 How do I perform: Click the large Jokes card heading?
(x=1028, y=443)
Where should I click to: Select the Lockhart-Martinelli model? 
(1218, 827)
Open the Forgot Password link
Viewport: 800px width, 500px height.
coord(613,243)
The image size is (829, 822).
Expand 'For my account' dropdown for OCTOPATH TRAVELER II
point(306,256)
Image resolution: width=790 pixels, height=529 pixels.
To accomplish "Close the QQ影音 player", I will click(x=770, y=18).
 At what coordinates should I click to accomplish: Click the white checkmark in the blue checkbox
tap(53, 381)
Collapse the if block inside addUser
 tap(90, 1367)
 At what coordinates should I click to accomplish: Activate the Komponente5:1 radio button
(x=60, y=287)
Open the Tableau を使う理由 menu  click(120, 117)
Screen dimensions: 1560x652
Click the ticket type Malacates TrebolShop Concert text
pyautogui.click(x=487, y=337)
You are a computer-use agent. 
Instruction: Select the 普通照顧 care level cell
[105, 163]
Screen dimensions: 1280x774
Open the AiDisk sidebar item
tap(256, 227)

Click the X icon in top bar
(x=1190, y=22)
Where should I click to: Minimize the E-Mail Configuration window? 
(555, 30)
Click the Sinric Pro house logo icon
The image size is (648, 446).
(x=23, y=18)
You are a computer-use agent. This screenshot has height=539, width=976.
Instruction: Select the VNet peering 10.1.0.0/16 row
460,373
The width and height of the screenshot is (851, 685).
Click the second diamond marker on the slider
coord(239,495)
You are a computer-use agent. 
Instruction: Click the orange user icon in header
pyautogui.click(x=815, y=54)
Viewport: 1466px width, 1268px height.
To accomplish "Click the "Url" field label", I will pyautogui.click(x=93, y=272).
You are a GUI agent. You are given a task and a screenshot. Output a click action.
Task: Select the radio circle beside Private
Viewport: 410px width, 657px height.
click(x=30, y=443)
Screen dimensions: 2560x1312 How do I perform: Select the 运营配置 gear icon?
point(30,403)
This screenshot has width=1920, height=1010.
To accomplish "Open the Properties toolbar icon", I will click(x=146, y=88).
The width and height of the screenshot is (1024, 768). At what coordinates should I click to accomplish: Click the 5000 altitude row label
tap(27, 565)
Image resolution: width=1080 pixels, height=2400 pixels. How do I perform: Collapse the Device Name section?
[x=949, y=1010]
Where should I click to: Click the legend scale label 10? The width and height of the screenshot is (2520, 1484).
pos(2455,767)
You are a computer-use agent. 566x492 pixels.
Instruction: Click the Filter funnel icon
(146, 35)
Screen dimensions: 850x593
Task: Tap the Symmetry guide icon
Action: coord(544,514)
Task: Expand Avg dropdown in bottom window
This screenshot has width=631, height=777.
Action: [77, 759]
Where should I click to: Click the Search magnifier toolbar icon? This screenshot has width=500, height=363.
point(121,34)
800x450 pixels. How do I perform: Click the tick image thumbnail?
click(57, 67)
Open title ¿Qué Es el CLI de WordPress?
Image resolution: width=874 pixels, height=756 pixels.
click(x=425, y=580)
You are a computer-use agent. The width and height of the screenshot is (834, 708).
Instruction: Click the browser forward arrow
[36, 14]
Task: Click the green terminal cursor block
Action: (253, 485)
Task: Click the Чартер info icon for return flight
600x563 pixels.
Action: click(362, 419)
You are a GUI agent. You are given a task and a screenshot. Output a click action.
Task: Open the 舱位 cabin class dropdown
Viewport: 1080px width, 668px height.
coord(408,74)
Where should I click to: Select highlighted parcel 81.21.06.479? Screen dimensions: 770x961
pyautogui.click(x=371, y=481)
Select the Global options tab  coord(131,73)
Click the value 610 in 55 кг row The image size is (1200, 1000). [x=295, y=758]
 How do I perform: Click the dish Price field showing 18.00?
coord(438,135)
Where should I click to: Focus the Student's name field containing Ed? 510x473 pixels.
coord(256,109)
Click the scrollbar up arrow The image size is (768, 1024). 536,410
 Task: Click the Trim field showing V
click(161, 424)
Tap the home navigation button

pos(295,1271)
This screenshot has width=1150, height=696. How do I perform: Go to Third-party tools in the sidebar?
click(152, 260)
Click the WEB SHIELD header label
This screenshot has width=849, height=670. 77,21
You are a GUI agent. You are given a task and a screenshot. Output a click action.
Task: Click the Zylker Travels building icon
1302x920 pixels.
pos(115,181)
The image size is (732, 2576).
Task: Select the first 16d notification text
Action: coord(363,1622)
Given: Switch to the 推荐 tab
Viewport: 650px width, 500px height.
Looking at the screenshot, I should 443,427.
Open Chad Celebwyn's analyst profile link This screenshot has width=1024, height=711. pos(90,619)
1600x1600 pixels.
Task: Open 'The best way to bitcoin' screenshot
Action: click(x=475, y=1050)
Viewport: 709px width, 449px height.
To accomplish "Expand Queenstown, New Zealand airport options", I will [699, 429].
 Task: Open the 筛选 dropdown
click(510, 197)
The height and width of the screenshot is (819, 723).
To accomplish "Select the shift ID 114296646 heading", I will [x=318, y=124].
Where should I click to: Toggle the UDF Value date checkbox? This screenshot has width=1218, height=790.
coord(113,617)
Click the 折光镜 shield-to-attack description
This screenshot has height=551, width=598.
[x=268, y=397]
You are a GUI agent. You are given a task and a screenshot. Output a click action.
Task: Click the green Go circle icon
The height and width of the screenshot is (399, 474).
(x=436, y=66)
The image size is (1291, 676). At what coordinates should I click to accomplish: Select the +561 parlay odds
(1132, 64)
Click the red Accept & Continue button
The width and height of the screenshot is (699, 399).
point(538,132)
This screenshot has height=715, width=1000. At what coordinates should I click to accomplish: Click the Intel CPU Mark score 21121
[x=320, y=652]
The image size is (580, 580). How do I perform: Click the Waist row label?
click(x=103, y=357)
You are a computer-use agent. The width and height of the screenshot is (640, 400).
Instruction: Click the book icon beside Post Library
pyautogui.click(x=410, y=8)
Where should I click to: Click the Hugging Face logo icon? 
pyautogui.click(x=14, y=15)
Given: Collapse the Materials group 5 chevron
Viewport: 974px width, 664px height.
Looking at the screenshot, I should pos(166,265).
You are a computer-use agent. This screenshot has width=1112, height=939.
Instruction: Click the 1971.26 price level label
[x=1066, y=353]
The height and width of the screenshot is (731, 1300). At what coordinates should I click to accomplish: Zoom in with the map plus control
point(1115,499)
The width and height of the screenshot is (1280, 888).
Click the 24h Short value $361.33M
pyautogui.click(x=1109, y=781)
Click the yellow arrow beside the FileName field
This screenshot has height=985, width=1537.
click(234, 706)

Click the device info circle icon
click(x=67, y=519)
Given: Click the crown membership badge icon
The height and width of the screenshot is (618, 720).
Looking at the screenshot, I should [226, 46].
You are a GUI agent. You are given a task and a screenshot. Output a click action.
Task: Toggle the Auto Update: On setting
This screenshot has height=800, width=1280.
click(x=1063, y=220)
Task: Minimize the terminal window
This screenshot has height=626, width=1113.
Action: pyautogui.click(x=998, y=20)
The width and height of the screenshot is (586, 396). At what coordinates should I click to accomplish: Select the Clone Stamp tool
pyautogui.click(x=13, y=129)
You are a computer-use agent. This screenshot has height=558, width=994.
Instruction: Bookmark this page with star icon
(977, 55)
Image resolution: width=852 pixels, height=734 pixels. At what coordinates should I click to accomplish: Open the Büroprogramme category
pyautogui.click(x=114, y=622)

> What is required: Search each line of the data above for "options", and copy the lines where it occurs.

> Output:
Select the Global options tab  coord(131,73)
To accomplish "Expand Queenstown, New Zealand airport options", I will [699, 429].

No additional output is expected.